Our discussion doesn’t start as early as Robert Johnson, but it does get it’s start in the delta of Mississippi as well. The legendary Howlin’ Wolf brought his delta blues to Chicago in the 1950’s and released his songs on the now defunct Chess Records. These were pivotal times for the blues as artists in Chicago, Kansas City and Memphis began to experiment with electric guitar instead of the old acoustics that were used by the Mississippi Delta singers.
This is where so called “blues purists” occasionally have a split of opinions. Some will argue that the end of the blues came about when the electric guitar was introduced. That somehow, this new amplification and distortion, giving the blues a much sharper bite musically, took away from the artists raw emotion that was, to them, only present when it was one man, an acoustic and the troubles of the world on his shoulders.
When record sales started to slip for Wolf and the rest of the Chess family, it became time to think outside the box and try something new. Muddy Waters made a psychedelic rock/blues album called Electric Mud with a full band, trading his acoustic fora full blown rock and roll sound. This left Howlin’ Wolf the lone holdout on the acoustic in the Chess family.

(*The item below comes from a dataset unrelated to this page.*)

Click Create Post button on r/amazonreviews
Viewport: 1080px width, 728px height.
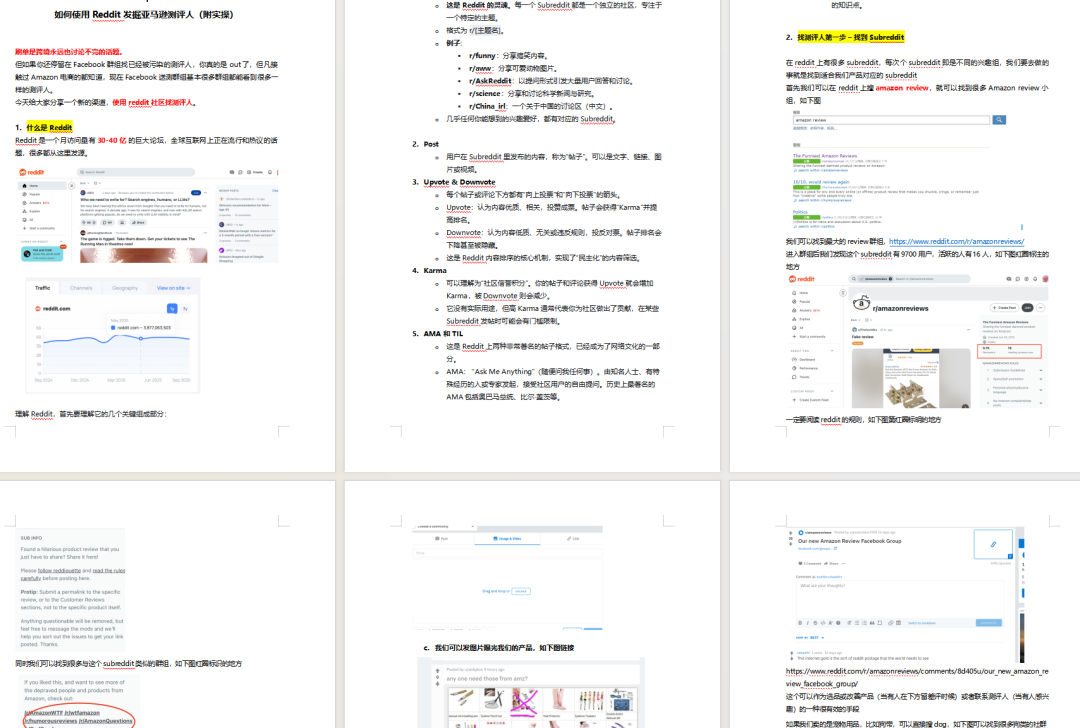click(1003, 308)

In 1968 Howlin Wolf recorded an album that is the topic of today’s discussion. Titled only “The Howlin’ Wolf Album”, it hit the market with a bare white cover with black lettering on the cover with the following statement: “This is Howlin’ Wolf’s new album. He doesn’t like it. He didn’t like his electric guitar at first either.” The album was recorded with the Electric Mud band, the very same psychedelic rock bank that Muddy Waters recorded with the year before and released the Electric Mud album. Some of Wolf’s most classic tracks are re-envisioned on this record, and in many ways are unrecognizable. This is not a bad thing at all. These tracks pay as much tribute to the original recording as possible while making the song sound as fresh as thefirst day anyone had ever heard them. Tracks like Spoonful and Smokestack Lightning, backed up by a fully rounded out band and of course Wolf’s harmonica and voice seem like a perfect match. Purists refuse to qualify this album as blues stating that it was a mistake. I have heard people say things like “Howlin’ Wolf didn’t like it. That should tell you something.” Or, “Wolf didn’t like it and neither do I.” To me, this just seems like someone who didn’t take the time to get to know the album or just couldn’t stand to hear the remade versions of these songs. It should be pointed out that not 6 months after this album, Wolf released The London Howlin’ Wolf Sessions with Eric Clapton, Charlie Watts,Bill Wyman and Steve Winwood. Everyone at time fears change and embracing an electric sound was a big fear for Howlin’Wolf. He not only overcame this, he recorded some great electric blues music.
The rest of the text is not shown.